In 2020, Oleksiy released his eBook titled “The Snatch MasterClass: Olympic Weightlifting Course for Athletes & Coaches“. That same year, he entered the National University of Ukraine on Physical Education and Sport to obtain a Ph.D. in Sports Science. In 2025, he completed his Ph.D. in Sports Science, with a doctoral thesis titled “Programming classes for learning weightlifting exercises technique by athletes having different levels of physical fitness”. Oleksiy based his second eBook, “The Olympic Clean MasterClass“ on his Ph.D. research. In 2026, he released his third course, “The Jerk MasterClass“, continuing his series of Olympic weightlifting educational resources.

== Personal life ==
Oleksiy Torokhtiy is married to Daria who works as a guitar teacher. Oleksiy and Daria have a son Myron (2015).

== Sports career ==
Oleksiy started weightlifting in 2000. In 2005 he joined the Ukrainian national Olympic weightlifting team.

In 2006, at the European Junior Championships, he became a bronze medalist in the snatch and clean & jerk.

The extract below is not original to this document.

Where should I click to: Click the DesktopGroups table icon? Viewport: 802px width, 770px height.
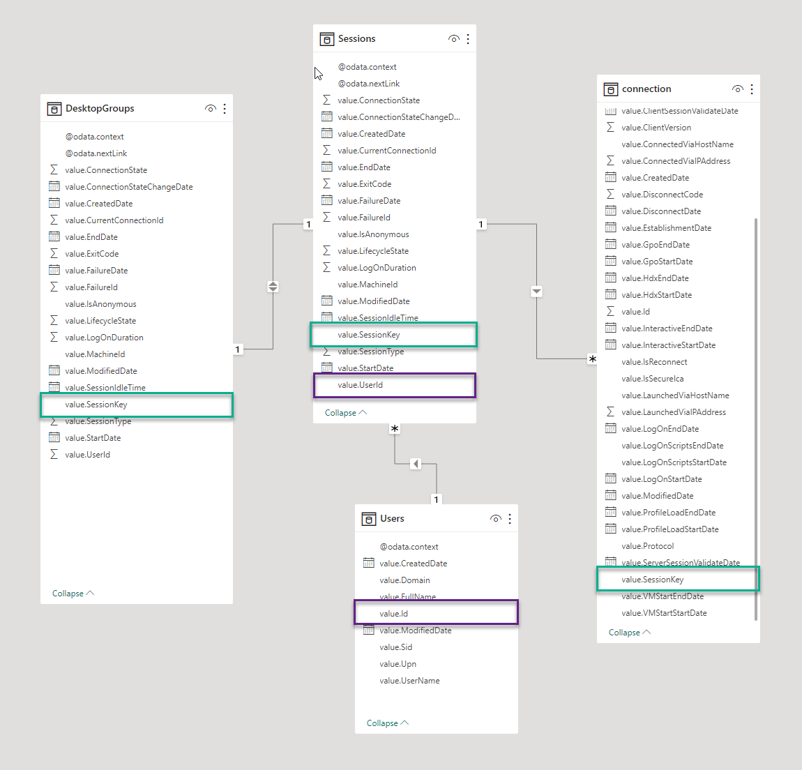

In 2007 he became the winner of the World Weightlifting Cup in Apia.

In 2008, he became a participant of the XXIX Olympic Games in Beijing, where he became one of the 10 strongest athletes in the category of up to 105 kg. Due to a lack of financial support, he had to retire from competitive Olympic Weightlifting right after the Olympic Games 2008 in Beijing. 5 months after his retirement, he got a sponsor, that allowed him to continue with his professional career.

In 2009 he won the gold in clean & jerk and became a silver medalist in European Championships in Bucharest (405 kg).

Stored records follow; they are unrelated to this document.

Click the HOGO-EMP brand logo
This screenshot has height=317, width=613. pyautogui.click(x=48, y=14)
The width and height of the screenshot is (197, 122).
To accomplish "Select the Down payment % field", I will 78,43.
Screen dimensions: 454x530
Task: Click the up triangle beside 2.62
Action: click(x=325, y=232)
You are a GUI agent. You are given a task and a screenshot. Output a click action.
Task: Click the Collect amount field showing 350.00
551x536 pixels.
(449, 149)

In 2010, he received the silver in clean & jerk and became the bronze medalist of the European Weightlifting Championships in Minsk.

In 2011 in Paris, Oleksiy Torokhtiy became the bronze medalist of the World Championship.

On August 6, 2012, in London Oleksiy became the Olympic Gold Medalist in weightlifting in the category 105 kg.

On 22 December 2018, it was announced that as a consequence of the International Olympic Committee’s re-analysis program in connection with the 2012 London Olympic Games Oleksiy had tested positive for performance-enhancing drugs. and in December 2019 it was confirmed that he had been disqualified.

==Major results==

| Year | Venue | Weight | Snatch (kg) |  |  |  | Clean & Jerk (kg) |  |  |  | Total | Rank |
| 1 | 2 | 3 | Rank | 1 | 2 | 3 | Rank |
Olympic Games
| 2008 | CHN Beijing, China | 105 kg | 172 | 177 | 181 | 9 | 213 | 220 | 220 | 10 | 390 | 10 |
| 2012 | UK London, England | 105 kg | 185 | 190 | 190 | 2 | 222 | 226 | 227 | 1 | 412 | DQ |
World Championships
| 2006 | DOM Santo Domingo, Dominican Republic | 105 kg | 160 | 160 | 165 | 17 | 200 | 205 | 208 | 13 | 373 | 12 |
| 2007 | THA Chiang Mai, Thailand | 105 kg | 167 | 167 | 167 | -- | -- | -- | -- | -- | -- | -- |
| 2009 | KOR Goyang, South Korea | 105 kg | 176 | 180 | 183 | 5 | 215 | 221 | 221 | 5 | 395 | 3rd place, bronze medalist(s) |
| 2011 | FRA Paris, France | 105 kg | 176 | 181 | 185 | 5 | 220 | 229 | 229 | 3rd place, bronze medalist(s) | 410 | 3rd place, bronze medalist(s) |
European Championships
| 2008 | ITA Lignano Sabbiadoro, Italy | 105 kg | 170 | 170 | 175 | 6 | 210 | 217 | 220 | 2nd place, silver medalist(s) | 395 | 5 |
| 2009 | ROM Bucharest, Romania | 105 kg | 172 | 177 | 181 | 4 | 213 | 220 | 224 | 1st place, gold medalist(s) | 405 | 2nd place, silver medalist(s) |
| 2010 | BLR Minsk, Belarus | 105 kg | 175 | 180 | 180 | 7 | 217 | 221 | 225 | 2nd place, silver medalist(s) | 396 | 3rd place, bronze medalist(s) |
| 2011 | RUS Kazan, Russia | 105 kg | 170 | 175 | 175 | 11 | 215 | 215 | 218 | 3rd place, bronze medalist(s) | 385 | 5 |

== Books ==
- The Snatch MasterClass: Olympic Weightlifting Course for Athletes & Coaches (2020).
- The Olympic Clean MasterClass (2021).